Exercise objective:
Please set out the listing below as a Markdown table with the columns "Row" and "Line." Give each non-blank line its own row, numbered in order, and leave out blank lines.

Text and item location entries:

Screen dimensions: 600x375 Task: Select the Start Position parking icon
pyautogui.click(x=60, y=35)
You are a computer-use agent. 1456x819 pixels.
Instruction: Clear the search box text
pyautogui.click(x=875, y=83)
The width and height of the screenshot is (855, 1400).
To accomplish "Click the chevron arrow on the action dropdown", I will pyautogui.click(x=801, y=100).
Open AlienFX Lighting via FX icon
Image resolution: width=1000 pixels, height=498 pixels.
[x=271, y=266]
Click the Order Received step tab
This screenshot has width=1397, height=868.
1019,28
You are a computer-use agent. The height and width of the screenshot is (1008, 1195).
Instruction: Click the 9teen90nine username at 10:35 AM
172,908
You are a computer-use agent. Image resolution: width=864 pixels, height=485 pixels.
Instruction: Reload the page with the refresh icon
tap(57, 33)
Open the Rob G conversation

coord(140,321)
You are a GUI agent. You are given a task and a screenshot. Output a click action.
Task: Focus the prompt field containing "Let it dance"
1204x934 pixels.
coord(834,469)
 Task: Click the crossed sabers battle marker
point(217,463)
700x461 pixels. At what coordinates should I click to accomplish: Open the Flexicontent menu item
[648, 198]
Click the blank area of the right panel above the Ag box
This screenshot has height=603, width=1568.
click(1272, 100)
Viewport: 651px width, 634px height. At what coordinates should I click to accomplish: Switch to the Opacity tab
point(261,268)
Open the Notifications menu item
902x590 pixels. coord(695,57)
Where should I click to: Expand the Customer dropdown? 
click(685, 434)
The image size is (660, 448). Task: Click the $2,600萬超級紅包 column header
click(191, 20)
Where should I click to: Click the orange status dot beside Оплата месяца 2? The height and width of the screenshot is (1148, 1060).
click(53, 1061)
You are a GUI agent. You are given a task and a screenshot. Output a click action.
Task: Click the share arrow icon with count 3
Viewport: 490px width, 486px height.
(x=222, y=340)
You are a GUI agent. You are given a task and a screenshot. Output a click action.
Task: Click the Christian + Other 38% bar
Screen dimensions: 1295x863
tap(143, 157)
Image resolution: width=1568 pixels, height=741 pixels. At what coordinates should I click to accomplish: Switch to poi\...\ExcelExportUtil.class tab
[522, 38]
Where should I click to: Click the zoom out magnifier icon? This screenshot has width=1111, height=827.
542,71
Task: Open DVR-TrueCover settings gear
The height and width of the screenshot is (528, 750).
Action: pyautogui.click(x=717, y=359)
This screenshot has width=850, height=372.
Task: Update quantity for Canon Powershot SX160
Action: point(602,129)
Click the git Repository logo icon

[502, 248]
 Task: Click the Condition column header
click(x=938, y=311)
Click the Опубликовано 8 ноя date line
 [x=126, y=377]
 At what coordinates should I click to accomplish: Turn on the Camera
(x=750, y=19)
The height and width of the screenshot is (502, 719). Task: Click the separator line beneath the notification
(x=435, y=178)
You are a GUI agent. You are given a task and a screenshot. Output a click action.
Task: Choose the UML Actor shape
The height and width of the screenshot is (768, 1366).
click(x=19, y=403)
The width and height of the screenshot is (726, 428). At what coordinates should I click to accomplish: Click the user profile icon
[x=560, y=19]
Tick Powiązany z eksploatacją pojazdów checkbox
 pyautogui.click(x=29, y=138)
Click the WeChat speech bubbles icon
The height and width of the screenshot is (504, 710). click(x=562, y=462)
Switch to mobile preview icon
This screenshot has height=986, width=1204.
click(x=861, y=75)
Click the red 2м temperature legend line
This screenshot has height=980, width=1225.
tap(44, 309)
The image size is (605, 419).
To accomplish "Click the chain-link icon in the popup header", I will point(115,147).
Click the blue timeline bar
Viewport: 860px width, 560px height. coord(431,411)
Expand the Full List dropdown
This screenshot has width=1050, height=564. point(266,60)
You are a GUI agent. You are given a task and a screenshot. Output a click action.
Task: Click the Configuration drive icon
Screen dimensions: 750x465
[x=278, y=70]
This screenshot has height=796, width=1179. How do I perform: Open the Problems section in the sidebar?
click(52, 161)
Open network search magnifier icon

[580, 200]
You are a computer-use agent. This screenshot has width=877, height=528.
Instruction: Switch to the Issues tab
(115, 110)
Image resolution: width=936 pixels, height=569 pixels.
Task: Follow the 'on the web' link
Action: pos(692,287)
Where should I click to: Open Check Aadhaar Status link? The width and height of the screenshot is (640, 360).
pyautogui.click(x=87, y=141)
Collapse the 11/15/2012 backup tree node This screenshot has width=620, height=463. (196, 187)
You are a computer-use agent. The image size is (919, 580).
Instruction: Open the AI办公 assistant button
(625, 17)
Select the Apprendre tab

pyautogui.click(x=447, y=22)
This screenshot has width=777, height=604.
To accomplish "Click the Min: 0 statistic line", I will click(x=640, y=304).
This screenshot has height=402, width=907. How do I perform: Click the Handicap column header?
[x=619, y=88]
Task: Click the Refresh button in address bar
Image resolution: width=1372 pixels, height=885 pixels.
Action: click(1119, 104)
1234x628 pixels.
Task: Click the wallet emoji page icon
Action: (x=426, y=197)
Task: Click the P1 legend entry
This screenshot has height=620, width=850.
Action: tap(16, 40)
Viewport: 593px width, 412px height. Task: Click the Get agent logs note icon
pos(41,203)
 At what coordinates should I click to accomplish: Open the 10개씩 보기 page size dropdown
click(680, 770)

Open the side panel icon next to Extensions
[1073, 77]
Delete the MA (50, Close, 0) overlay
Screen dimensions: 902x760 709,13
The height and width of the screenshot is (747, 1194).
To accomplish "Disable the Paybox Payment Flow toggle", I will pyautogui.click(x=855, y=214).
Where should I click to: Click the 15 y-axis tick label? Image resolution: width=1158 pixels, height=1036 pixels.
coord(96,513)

Exercise output:
| Row | Line |
|---|---|
| 1 | Screen dimensions: 600x375 Task: Select the Start Position parking icon |
| 2 | pyautogui.click(x=60, y=35) |
| 3 | You are a computer-use agent. 1456x819 pixels. |
| 4 | Instruction: Clear the search box text |
| 5 | pyautogui.click(x=875, y=83) |
| 6 | The width and height of the screenshot is (855, 1400). |
| 7 | To accomplish "Click the chevron arrow on the action dropdown", I will pyautogui.click(x=801, y=100). |
| 8 | Open AlienFX Lighting via FX icon |
| 9 | Image resolution: width=1000 pixels, height=498 pixels. |
| 10 | [x=271, y=266] |
| 11 | Click the Order Received step tab |
| 12 | This screenshot has width=1397, height=868. |
| 13 | 1019,28 |
| 14 | You are a computer-use agent. The height and width of the screenshot is (1008, 1195). |
| 15 | Instruction: Click the 9teen90nine username at 10:35 AM |
| 16 | 172,908 |
| 17 | You are a computer-use agent. Image resolution: width=864 pixels, height=485 pixels. |
| 18 | Instruction: Reload the page with the refresh icon |
| 19 | tap(57, 33) |
| 20 | Open the Rob G conversation |
| 21 | coord(140,321) |
| 22 | You are a GUI agent. You are given a task and a screenshot. Output a click action. |
| 23 | Task: Focus the prompt field containing "Let it dance" |
| 24 | 1204x934 pixels. |
| 25 | coord(834,469) |
| 26 |  Task: Click the crossed sabers battle marker |
| 27 | point(217,463) |
| 28 | 700x461 pixels. At what coordinates should I click to accomplish: Open the Flexicontent menu item |
| 29 | [648, 198] |
| 30 | Click the blank area of the right panel above the Ag box |
| 31 | This screenshot has height=603, width=1568. |
| 32 | click(1272, 100) |
| 33 | Viewport: 651px width, 634px height. At what coordinates should I click to accomplish: Switch to the Opacity tab |
| 34 | point(261,268) |
| 35 | Open the Notifications menu item |
| 36 | 902x590 pixels. coord(695,57) |
| 37 | Where should I click to: Expand the Customer dropdown?  |
| 38 | click(685, 434) |
| 39 | The image size is (660, 448). Task: Click the $2,600萬超級紅包 column header |
| 40 | click(191, 20) |
| 41 | Where should I click to: Click the orange status dot beside Оплата месяца 2? The height and width of the screenshot is (1148, 1060). |
| 42 | click(53, 1061) |
| 43 | You are a GUI agent. You are given a task and a screenshot. Output a click action. |
| 44 | Task: Click the share arrow icon with count 3 |
| 45 | Viewport: 490px width, 486px height. |
| 46 | (x=222, y=340) |
| 47 | You are a GUI agent. You are given a task and a screenshot. Output a click action. |
| 48 | Task: Click the Christian + Other 38% bar |
| 49 | Screen dimensions: 1295x863 |
| 50 | tap(143, 157) |
| 51 | Image resolution: width=1568 pixels, height=741 pixels. At what coordinates should I click to accomplish: Switch to poi\...\ExcelExportUtil.class tab |
| 52 | [522, 38] |
| 53 | Where should I click to: Click the zoom out magnifier icon? This screenshot has width=1111, height=827. |
| 54 | 542,71 |
| 55 | Task: Open DVR-TrueCover settings gear |
| 56 | The height and width of the screenshot is (528, 750). |
| 57 | Action: pyautogui.click(x=717, y=359) |
| 58 | This screenshot has width=850, height=372. |
| 59 | Task: Update quantity for Canon Powershot SX160 |
| 60 | Action: point(602,129) |
| 61 | Click the git Repository logo icon |
| 62 | [502, 248] |
| 63 |  Task: Click the Condition column header |
| 64 | click(x=938, y=311) |
| 65 | Click the Опубликовано 8 ноя date line |
| 66 |  [x=126, y=377] |
| 67 |  At what coordinates should I click to accomplish: Turn on the Camera |
| 68 | (x=750, y=19) |
| 69 | The height and width of the screenshot is (502, 719). Task: Click the separator line beneath the notification |
| 70 | (x=435, y=178) |
| 71 | You are a GUI agent. You are given a task and a screenshot. Output a click action. |
| 72 | Task: Choose the UML Actor shape |
| 73 | The height and width of the screenshot is (768, 1366). |
| 74 | click(x=19, y=403) |
| 75 | The width and height of the screenshot is (726, 428). At what coordinates should I click to accomplish: Click the user profile icon |
| 76 | [x=560, y=19] |
| 77 | Tick Powiązany z eksploatacją pojazdów checkbox |
| 78 |  pyautogui.click(x=29, y=138) |
| 79 | Click the WeChat speech bubbles icon |
| 80 | The height and width of the screenshot is (504, 710). click(x=562, y=462) |
| 81 | Switch to mobile preview icon |
| 82 | This screenshot has height=986, width=1204. |
| 83 | click(x=861, y=75) |
| 84 | Click the red 2м temperature legend line |
| 85 | This screenshot has height=980, width=1225. |
| 86 | tap(44, 309) |
| 87 | The image size is (605, 419). |
| 88 | To accomplish "Click the chain-link icon in the popup header", I will point(115,147). |
| 89 | Click the blue timeline bar |
| 90 | Viewport: 860px width, 560px height. coord(431,411) |
| 91 | Expand the Full List dropdown |
| 92 | This screenshot has width=1050, height=564. point(266,60) |
| 93 | You are a GUI agent. You are given a task and a screenshot. Output a click action. |
| 94 | Task: Click the Configuration drive icon |
| 95 | Screen dimensions: 750x465 |
| 96 | [x=278, y=70] |
| 97 | This screenshot has height=796, width=1179. How do I perform: Open the Problems section in the sidebar? |
| 98 | click(52, 161) |
| 99 | Open network search magnifier icon |
| 100 | [580, 200] |
| 101 | You are a computer-use agent. This screenshot has width=877, height=528. |
| 102 | Instruction: Switch to the Issues tab |
| 103 | (115, 110) |
| 104 | Image resolution: width=936 pixels, height=569 pixels. |
| 105 | Task: Follow the 'on the web' link |
| 106 | Action: pos(692,287) |
| 107 | Where should I click to: Open Check Aadhaar Status link? The width and height of the screenshot is (640, 360). |
| 108 | pyautogui.click(x=87, y=141) |
| 109 | Collapse the 11/15/2012 backup tree node This screenshot has width=620, height=463. (196, 187) |
| 110 | You are a computer-use agent. The image size is (919, 580). |
| 111 | Instruction: Open the AI办公 assistant button |
| 112 | (625, 17) |
| 113 | Select the Apprendre tab |
| 114 | pyautogui.click(x=447, y=22) |
| 115 | This screenshot has width=777, height=604. |
| 116 | To accomplish "Click the Min: 0 statistic line", I will click(x=640, y=304). |
| 117 | This screenshot has height=402, width=907. How do I perform: Click the Handicap column header? |
| 118 | [x=619, y=88] |
| 119 | Task: Click the Refresh button in address bar |
| 120 | Image resolution: width=1372 pixels, height=885 pixels. |
| 121 | Action: click(1119, 104) |
| 122 | 1234x628 pixels. |
| 123 | Task: Click the wallet emoji page icon |
| 124 | Action: (x=426, y=197) |
| 125 | Task: Click the P1 legend entry |
| 126 | This screenshot has height=620, width=850. |
| 127 | Action: tap(16, 40) |
| 128 | Viewport: 593px width, 412px height. Task: Click the Get agent logs note icon |
| 129 | pos(41,203) |
| 130 |  At what coordinates should I click to accomplish: Open the 10개씩 보기 page size dropdown |
| 131 | click(680, 770) |
| 132 | Open the side panel icon next to Extensions |
| 133 | [1073, 77] |
| 134 | Delete the MA (50, Close, 0) overlay |
| 135 | Screen dimensions: 902x760 709,13 |
| 136 | The height and width of the screenshot is (747, 1194). |
| 137 | To accomplish "Disable the Paybox Payment Flow toggle", I will pyautogui.click(x=855, y=214). |
| 138 | Where should I click to: Click the 15 y-axis tick label? Image resolution: width=1158 pixels, height=1036 pixels. |
| 139 | coord(96,513) |